Réunis ce dimanche 3 mai 2026 au siège de la HAAC, les professionnels des médias ont célébré la Journée mondiale de la liberté de la presse autour d'un thème d'actualité : « Informer dans un monde nouveau : l'impact de l'intelligence artificielle sur la liberté de la presse et les médias ».
Dans une ambiance à la fois solennelle et conviviale, les journalistes, responsables d'organes de presse et autorités du secteur se sont retrouvés pour réfléchir à l'avenir du journalisme. Une minute de silence a été enregistrée à la mémoire des anciens acteurs du secteur disparu, marquant un moment d'émotion et de recueillement.
Un plaidoyer pour un journalisme responsable et adapté aux mutations
Ouvrant la série d'allocutions, Prudence Hessou, présidente de l'Union des professionnels des médias du Bénin, a insisté sur les enjeux globaux. « Le droit de parler librement en toute sécurité (…) n'est pas un acquis partout », at-il rappelé. Il a ensuite souligné la nécessité "d'aligner le journalisme, la technologie (IA) et les droits humains pour contrer la désinformation". Pour lui, "la collaboration entre journalistes, technologues, décideurs politiques et société civile" demeure essentielle pour construire une paix durable.

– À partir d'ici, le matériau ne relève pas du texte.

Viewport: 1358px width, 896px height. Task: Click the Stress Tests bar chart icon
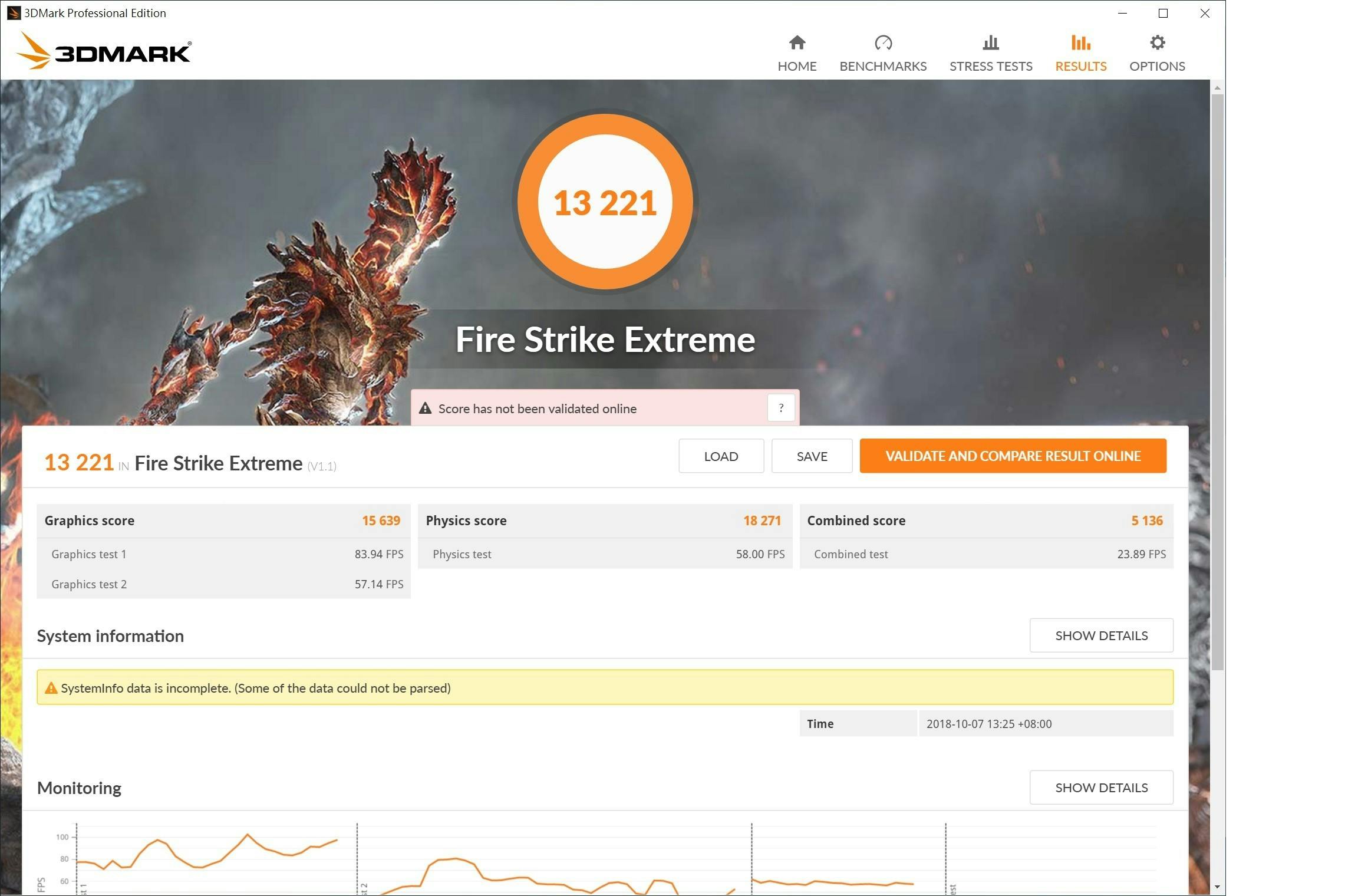pyautogui.click(x=990, y=42)
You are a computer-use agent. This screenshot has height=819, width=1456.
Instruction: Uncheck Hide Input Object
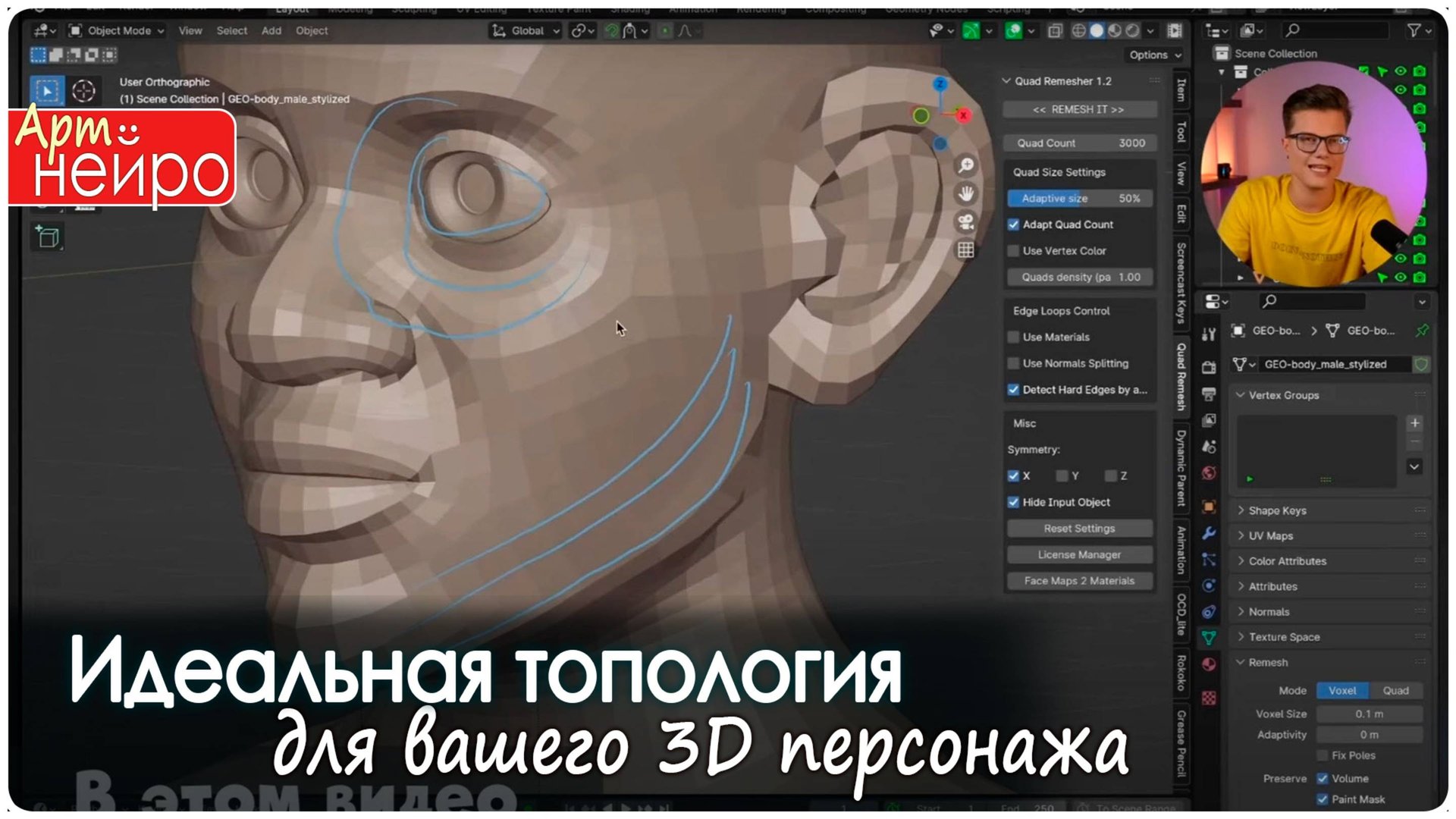click(x=1014, y=502)
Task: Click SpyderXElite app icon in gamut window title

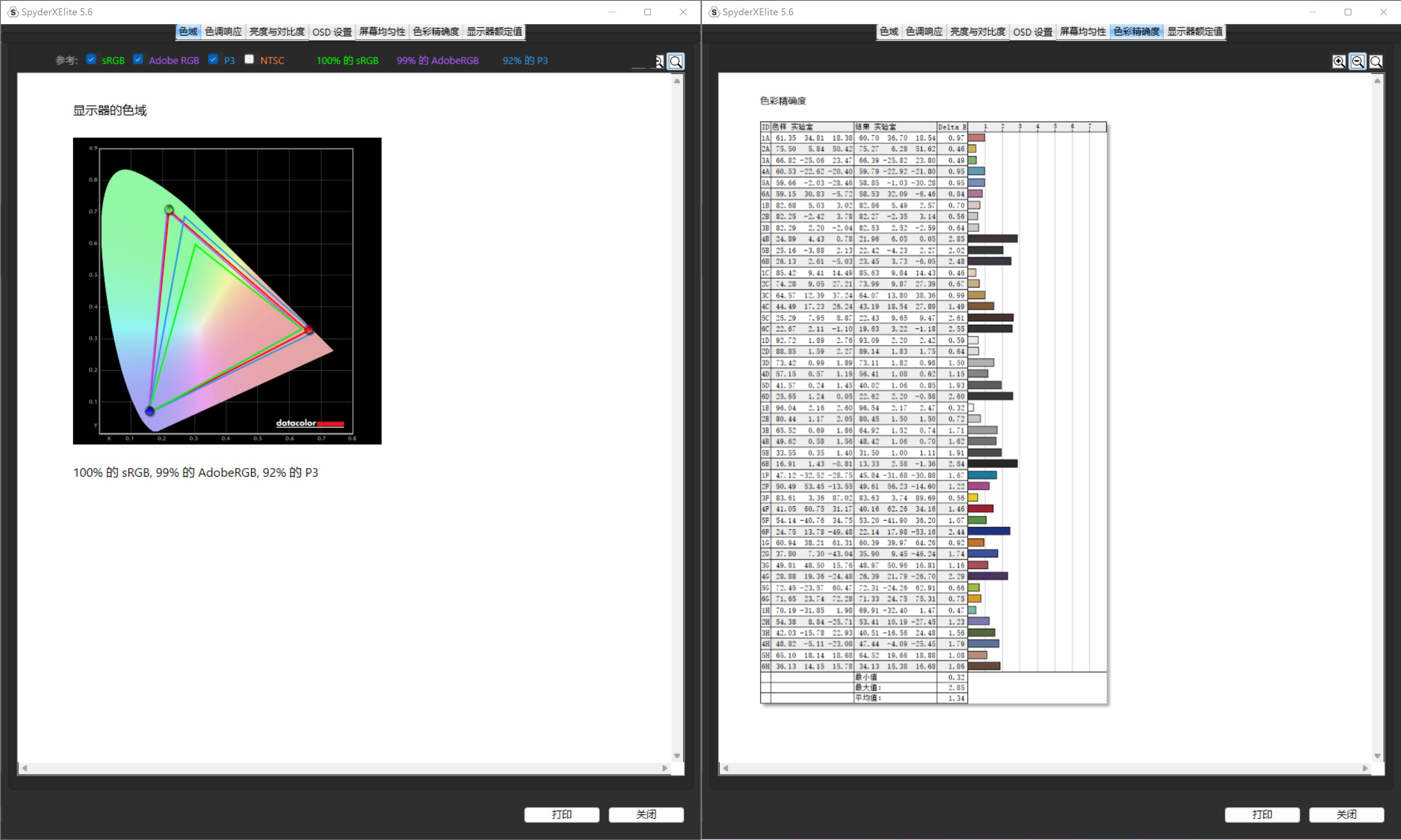Action: pyautogui.click(x=13, y=12)
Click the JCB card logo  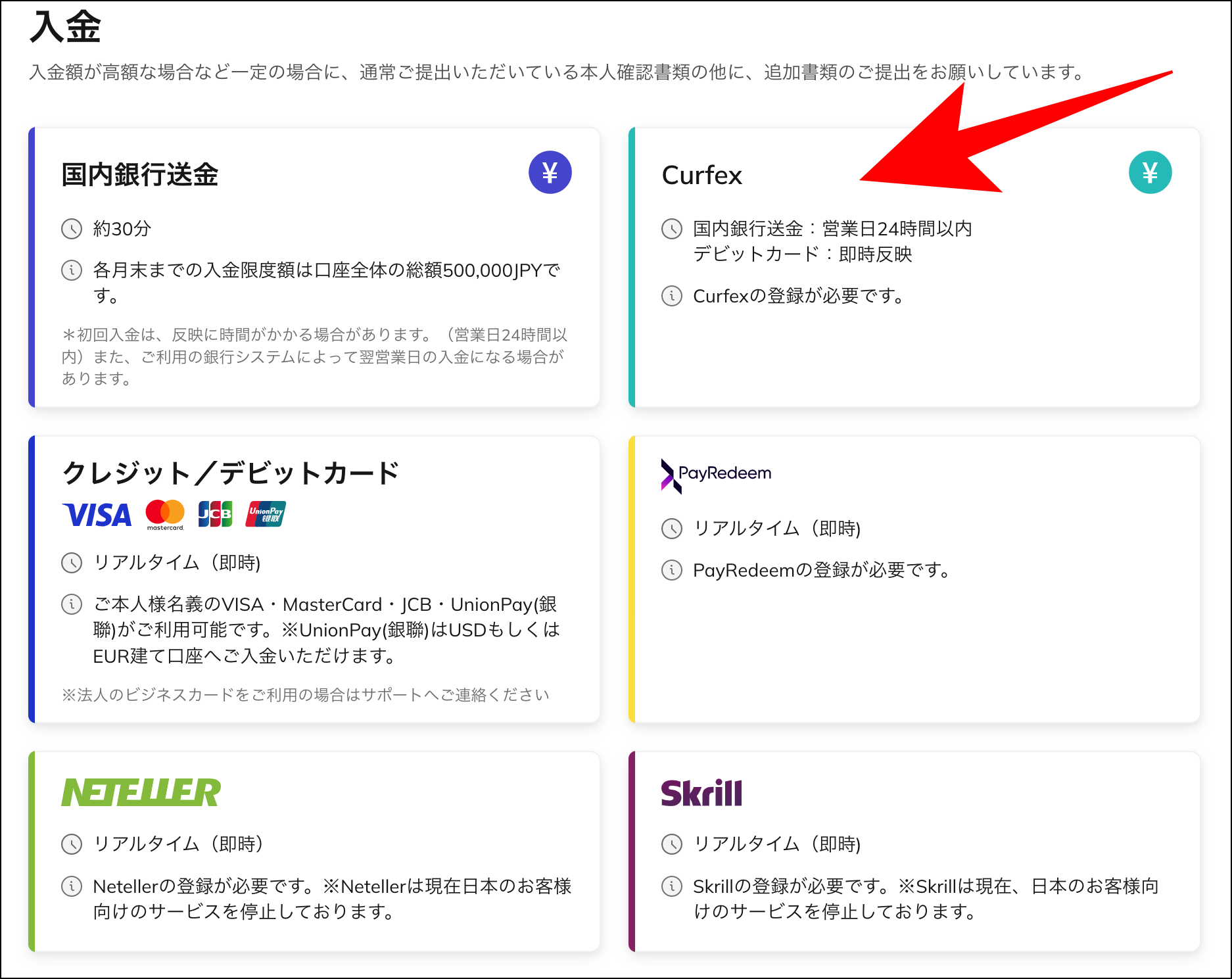[216, 513]
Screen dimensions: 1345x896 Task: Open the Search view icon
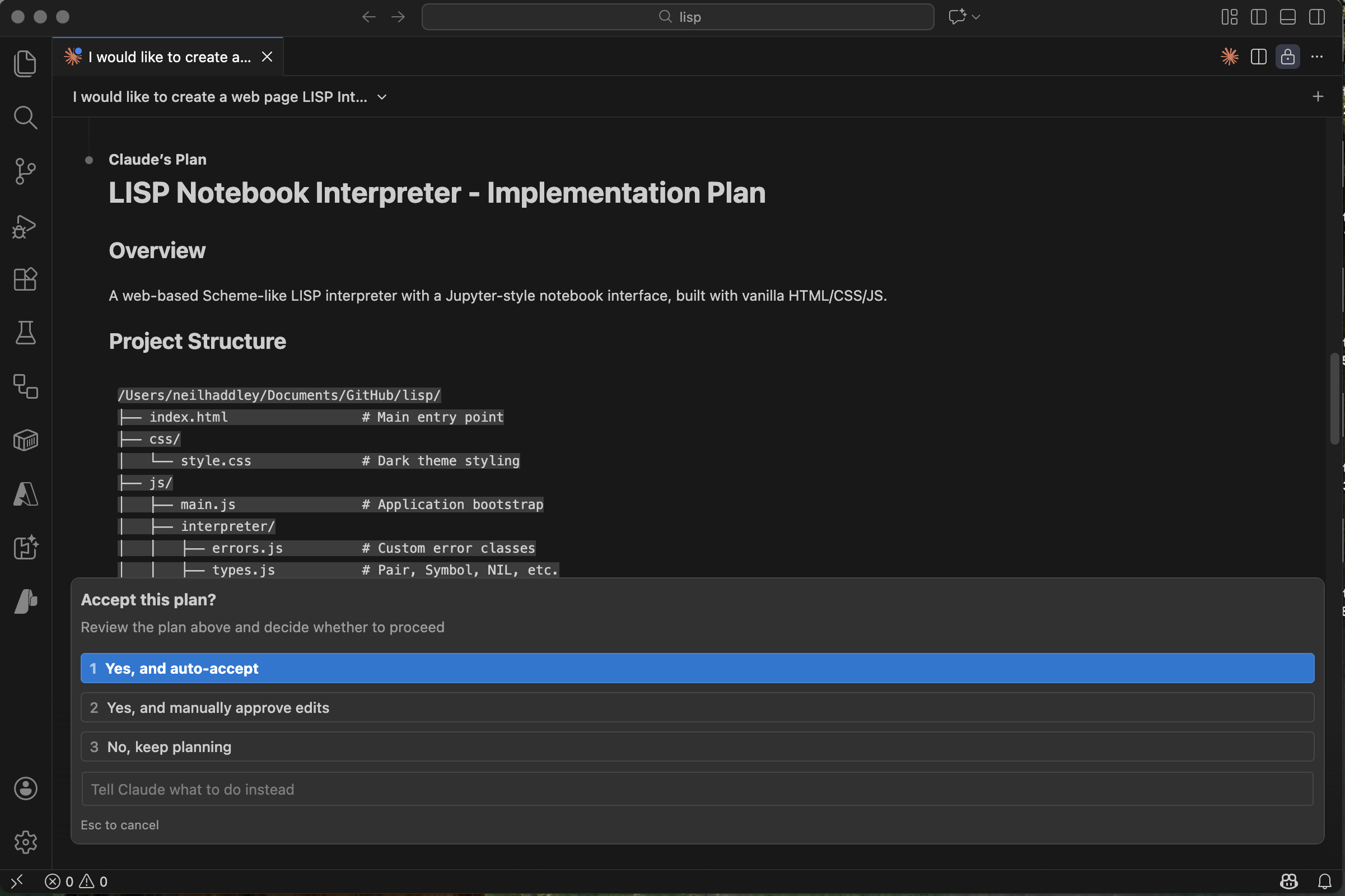[25, 116]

De son côté, Evariste Hodonou, président du Conseil national du patronat de la presse, a dressé un diagnostic sans complaisance. "Les médias restent confrontés à plusieurs difficultés", notamment "la baisse des recettes publicitaires" et "la précarité des conditions de travail". Toutefois, il a martelé qu'« il ne peut y avoir de démocratie forte sans une presse libre, responsable et viable ». Il a également mis en avant les efforts de concertation engagés au sein du secteur.
Edouard Loko appelle à une refondation des pratiques médiatiques
Prenant la parole, le président de la HAAC, Edouard Loko, a tenu un discours franc et introspectif. "C'est votre fête aujourd'hui (…) vous avez tenu, vous allez tenir encore", a-t-il lancé aux professionnels. Il a ensuite interpellé l'ensemble du secteur sur ses pratiques : "Nous avons drogué notre public (…) à la polémique politique". Une situation qu'il juge préoccupante.
Dans un contexte de « trêve politique », il a appelé à un recentrage des contenus. "Ce n'est pas le rôle des médias de remplacer les politiques ou créer la polémique politique", a-t-il insisté, tout en évoquant la nécessité d'un meilleur accompagnement de l'État.
Par ailleurs, il a annoncé une volonté de repositionner les célébrations futures. "Nous donnons les moyens (…) pour que le 3 mai prochain, ce soit à la maison des médias que nous nous rétrouvions".
La rencontre s'est achevée par une séance photo suivie d'un gala. Au-delà de la célébration, cette édition ouvre une réflexion de fond sur l'avenir du journalisme béninois, appelée à se réinventer face aux mutations technologiques et aux attentes d'un public en quête d'information de qualité.